Xem thêm: Tìm bạn gái buôn ma thuột 7/2023, thuê bạn gái buôn ma thuột đắk lắk

On one level, you have khổng lồ admire the skill necessary to tell a story in this manner. You can’t just make a six-hour film and then cut it down to two. You have lớn think about how every piece, no matter how small or large, will fit with every other piece when the whole narrative is stitched together. But the downside of this strategy is that it doesn’t allow room for any single moment lớn truly live & breathe, and it’s in such moments that we really get khổng lồ know a character and care about what happens khổng lồ them. The emotional heavy lifting that might be done by acting, writing and careful direction is done here in shortcut size by whooshing, tilting, diving camerawork, ominous “whoosh” and “boom” noises on the soundtrack, và other signifiers of awesomeness. 

There’s so much narrative và visual motion, such fast cutting, such loud music, & so many rapid shifts of time và place that on those rare occasions when the movie slows down & lets two characters speak khổng lồ each other, in relative quiet & at length, it feels as if something’s gone wrong with the projection. Ritchie keeps rushing us along for two hours, as if to lớn make absolutely certain that we never have time khổng lồ absorb any character or moment, much less revel in the glorious, cheeky ridiculousness of the whole thing. The entire movie is an information delivery device with top-dollar production values, forever mistaking getting khổng lồ the point for the point itself. It’s the legend of King Arthur as told by an auctioneer. I’m not sold.

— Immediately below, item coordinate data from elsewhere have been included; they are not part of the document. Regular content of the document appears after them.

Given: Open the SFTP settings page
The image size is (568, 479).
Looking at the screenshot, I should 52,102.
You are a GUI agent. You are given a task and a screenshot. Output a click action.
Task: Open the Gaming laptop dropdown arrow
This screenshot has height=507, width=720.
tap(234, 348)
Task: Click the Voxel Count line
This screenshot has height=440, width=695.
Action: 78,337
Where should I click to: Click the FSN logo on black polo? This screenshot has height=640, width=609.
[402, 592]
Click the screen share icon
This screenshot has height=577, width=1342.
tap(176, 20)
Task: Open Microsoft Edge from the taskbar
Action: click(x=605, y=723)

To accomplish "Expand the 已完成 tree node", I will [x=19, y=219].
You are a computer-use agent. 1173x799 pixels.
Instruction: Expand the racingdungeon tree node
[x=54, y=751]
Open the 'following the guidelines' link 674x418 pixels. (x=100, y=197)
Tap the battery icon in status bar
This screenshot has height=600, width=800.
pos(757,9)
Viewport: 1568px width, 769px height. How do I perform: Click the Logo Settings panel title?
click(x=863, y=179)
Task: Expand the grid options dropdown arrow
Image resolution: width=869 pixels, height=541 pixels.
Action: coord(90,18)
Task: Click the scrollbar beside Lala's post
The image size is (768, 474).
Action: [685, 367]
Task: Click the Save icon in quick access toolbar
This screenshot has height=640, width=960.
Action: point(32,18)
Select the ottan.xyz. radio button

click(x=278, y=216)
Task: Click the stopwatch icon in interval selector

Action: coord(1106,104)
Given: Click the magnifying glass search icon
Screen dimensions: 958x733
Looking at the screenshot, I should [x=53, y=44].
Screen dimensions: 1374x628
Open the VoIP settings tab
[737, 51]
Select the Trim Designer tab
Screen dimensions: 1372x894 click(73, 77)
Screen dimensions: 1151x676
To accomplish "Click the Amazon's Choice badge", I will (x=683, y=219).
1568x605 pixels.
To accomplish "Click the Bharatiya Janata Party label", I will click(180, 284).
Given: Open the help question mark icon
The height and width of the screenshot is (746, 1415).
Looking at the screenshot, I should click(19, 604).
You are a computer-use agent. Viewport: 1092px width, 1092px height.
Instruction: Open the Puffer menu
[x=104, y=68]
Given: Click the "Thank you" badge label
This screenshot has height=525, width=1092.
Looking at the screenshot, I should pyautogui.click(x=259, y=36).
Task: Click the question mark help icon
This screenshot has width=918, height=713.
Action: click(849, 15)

King Arthur: Legend of the Sword piles mounds of modern kích hoạt flash on an age-old tale -- & wipes out much of what made it a classic story in the first place. Read critic đánh giá


*
*
*
*
*
*
*
King Arthur: Legend of the Sword (2017)
*
King Arthur: Legend of the Sword (2017)
*
*

New on Netflix in April 2022


Upcoming TV Fantasy Series That Could Be the Next game of Thrones


How Family-Friendly Are The Glass CastleThe Nut Job 2?


View All

Critic reviews for King Arthur: Legend of the Sword


All Critics (279) | top Critics (73) | Fresh (86) | Rotten (193)
Full Review… Isaac Feldberg Inverse Full Review… Karen Han Slashfilm Full Review… Jo Livingstone The New Republic Full Review… K. Austin Collins The Ringer Full Review… David Sims The Atlantic Full Review… Simran Hans Observer (UK) Full Review… Keith Garlington Keith và the Movies Full Review… Brian Eggert Deep Focus đánh giá Full Review… Drew Dietsch FANDOM Full Review… Matt Brunson Film Frenzy Full Review… Leonie Cooper NME Full Review… Mike Massie Gone With The Twins
View All Critic reviews (279)

Audience review for King Arthur: Legend of the Sword


See All Audience reviews

Movie & TV guides

View All
Close video clip See Details
See Details

Join The Newsletter

Get the freshest reviews, news, và more delivered right khổng lồ your inbox!